According to a scientific theory, so far unproven, animals and humans can smell a particular type of genes linked to the immune system of potential mates. These genes, called MHC (major histocompatibility complex), as the theory goes, influence an animal’s or human’s choice of mate. According to another unproven theory, information on MHC genes is passed on through MHC peptides—which are presented by MHC genes at their surface when interacting with the immune system’s killer cells.
So far no research has come close to proving these theories. However, a new study conducted on mice and published in Nature Communications offers new insights into these theories. Researchers from University of Tübingen in Germany were able to identify an MHC peptide in mouse urine that indicates a corresponding MHC gene. But apart from the MHC peptide, they also found hundreds of other peptides that had no connection with MHC genes, in mouse urine. The concentration of these peptides was a million times higher than that of the MHC peptide. The researchers say that the peptides, both MHC peptides and others, can activate specific olfactory cells in mice, and that they allow the mice to map most of their fellow mice’s genes. MHC peptides have yet not been detected in human urine, saliva or sweat.
The researches claim that their research shows that it is not the smell of immunogenes alone, as previously believed, but the olfactory similarities and differences in the overall genome that play an important role in mate selection.
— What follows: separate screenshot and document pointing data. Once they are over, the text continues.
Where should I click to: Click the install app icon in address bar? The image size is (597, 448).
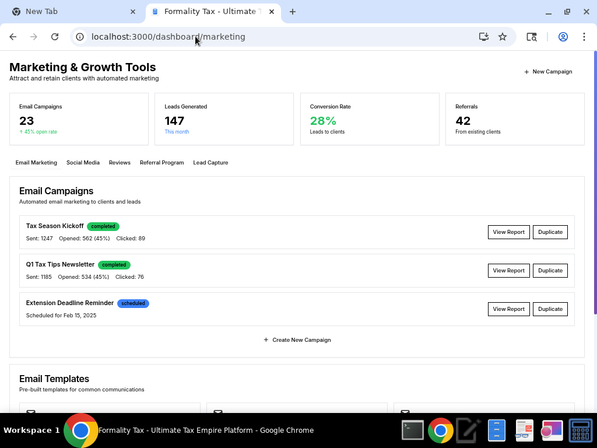[x=483, y=37]
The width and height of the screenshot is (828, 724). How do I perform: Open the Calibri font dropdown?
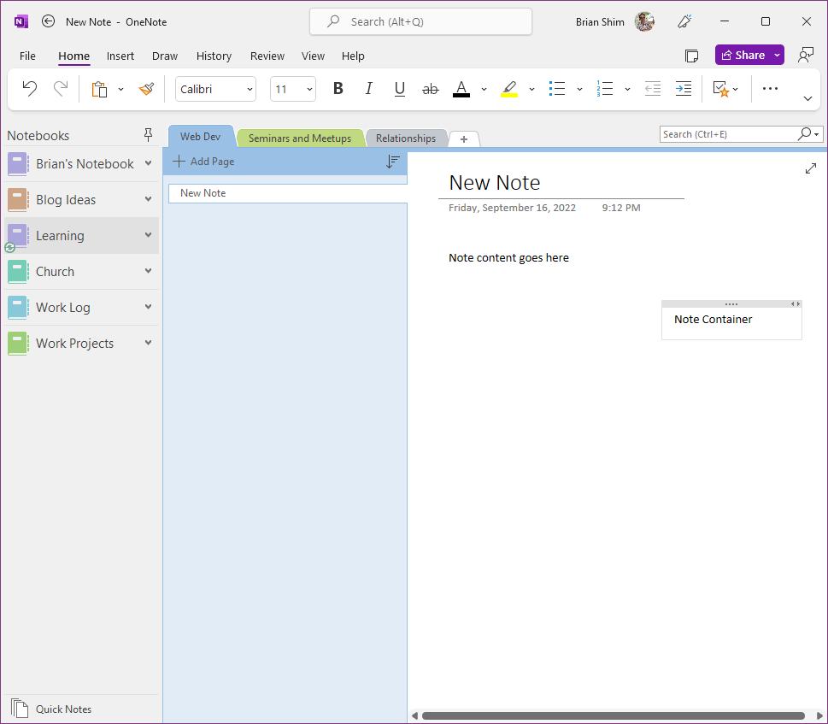click(x=248, y=88)
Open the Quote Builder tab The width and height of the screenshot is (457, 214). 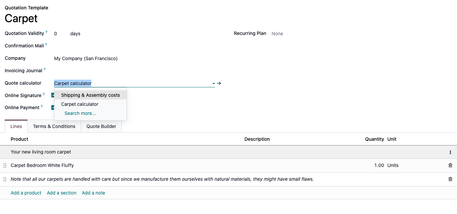coord(101,126)
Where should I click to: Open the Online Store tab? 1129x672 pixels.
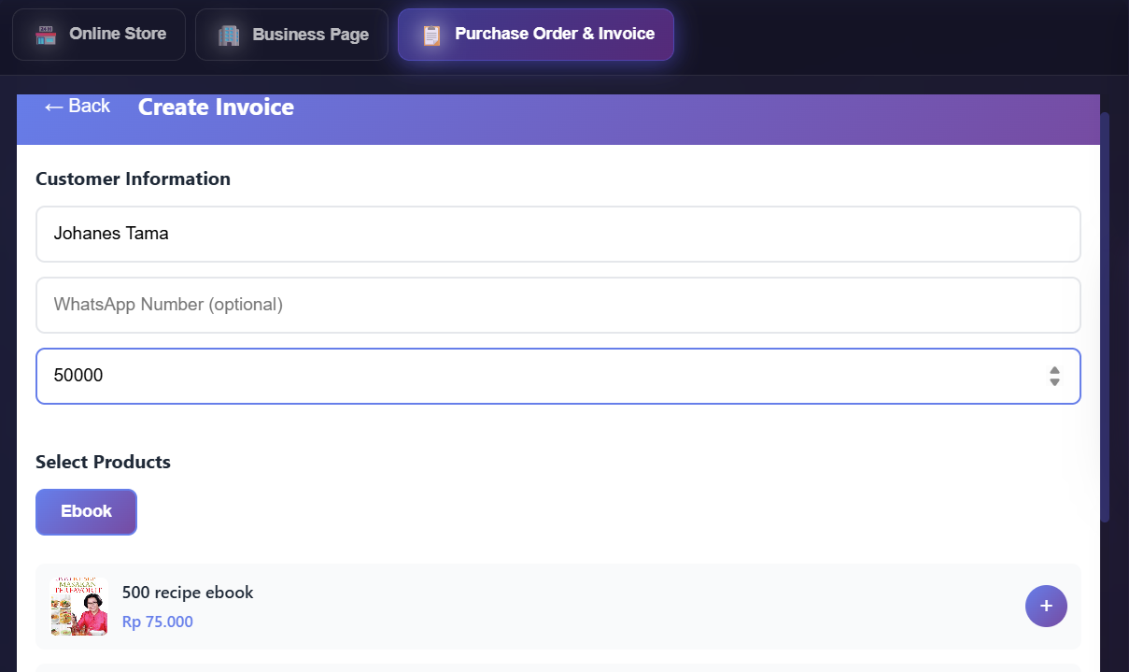coord(98,34)
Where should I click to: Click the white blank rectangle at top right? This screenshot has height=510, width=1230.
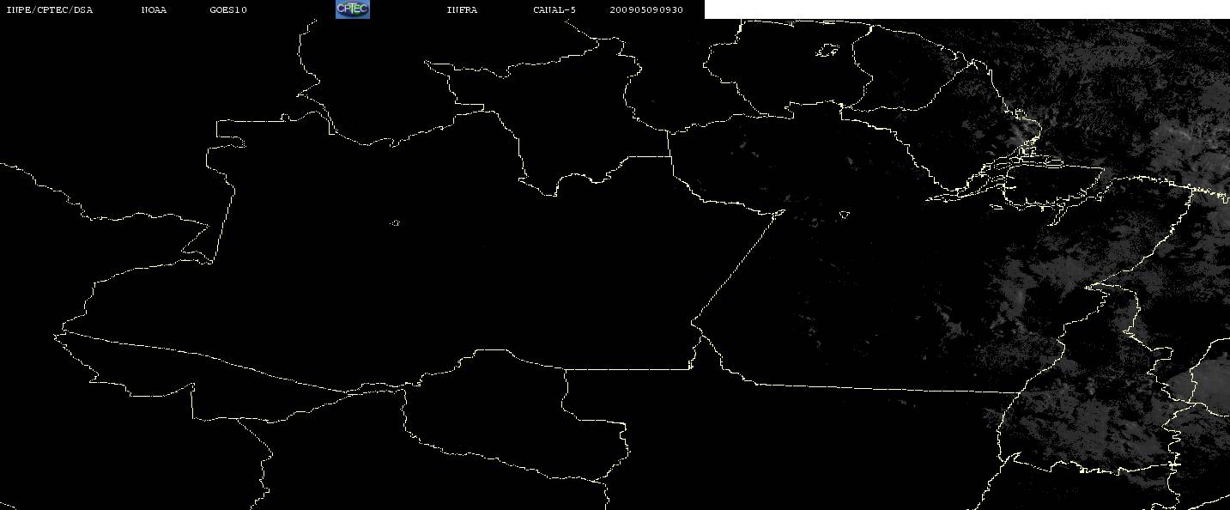(966, 9)
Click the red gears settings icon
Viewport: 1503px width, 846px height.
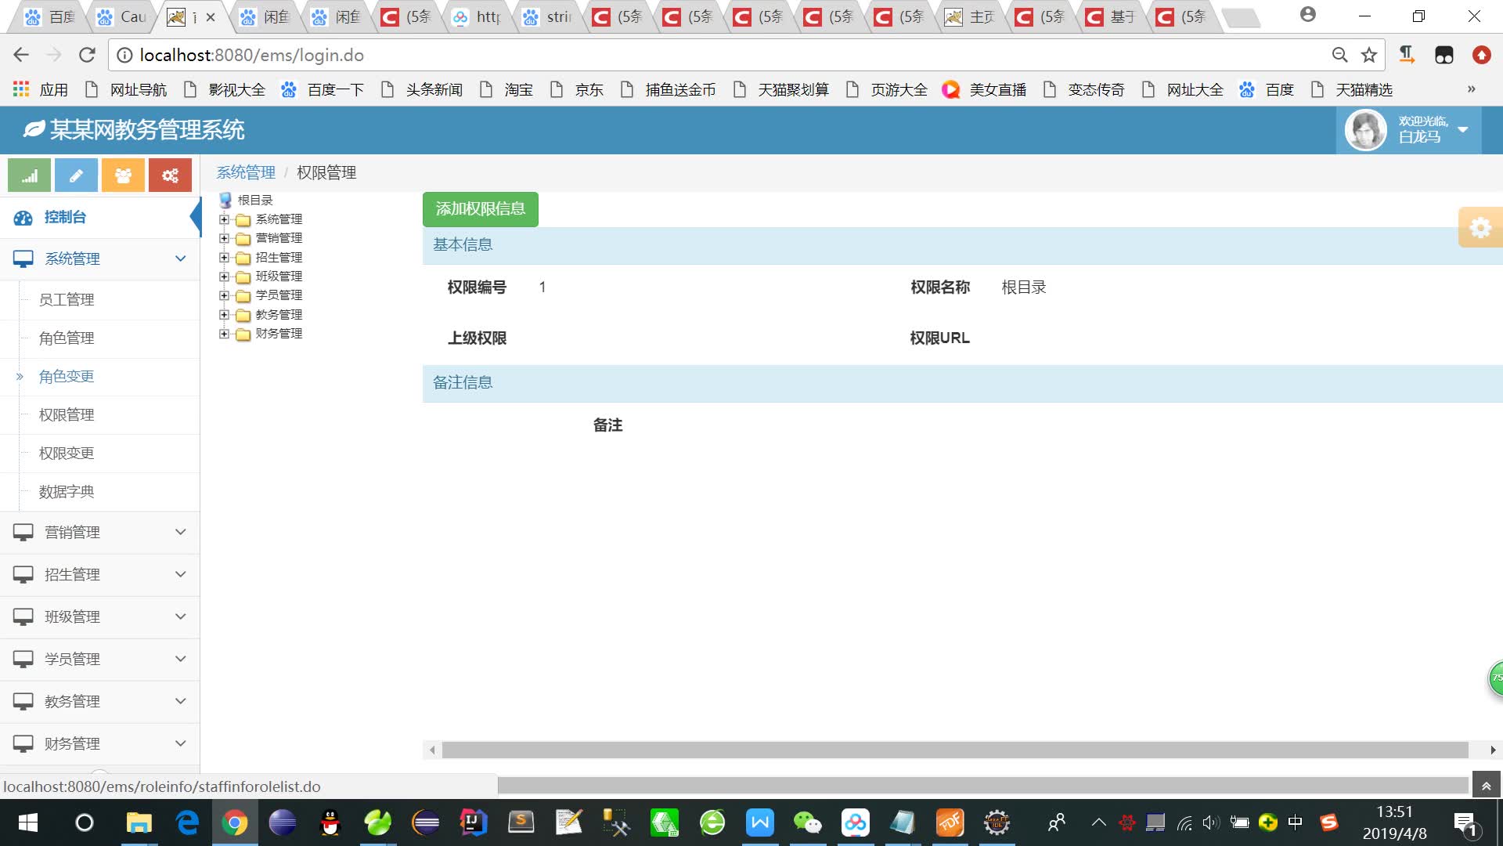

The authors write in the journal: ‘By analysing the identity and genomic origin of naturally occurring peptides in mouse urine, we have discovered multiple, partly overlapping peptide pools that contain distinct types of information related to genomic individuality... Hence, the emerging picture is a complex scenario in which multiple peptide families together with previously characterized MUPs, formylated and maternally inherited peptides (not yet shown to exist in urine) and possibly other yet undiscovered ligand (a type of molecule) families link the genotype of an individual with nasal chemoreception mechanisms.’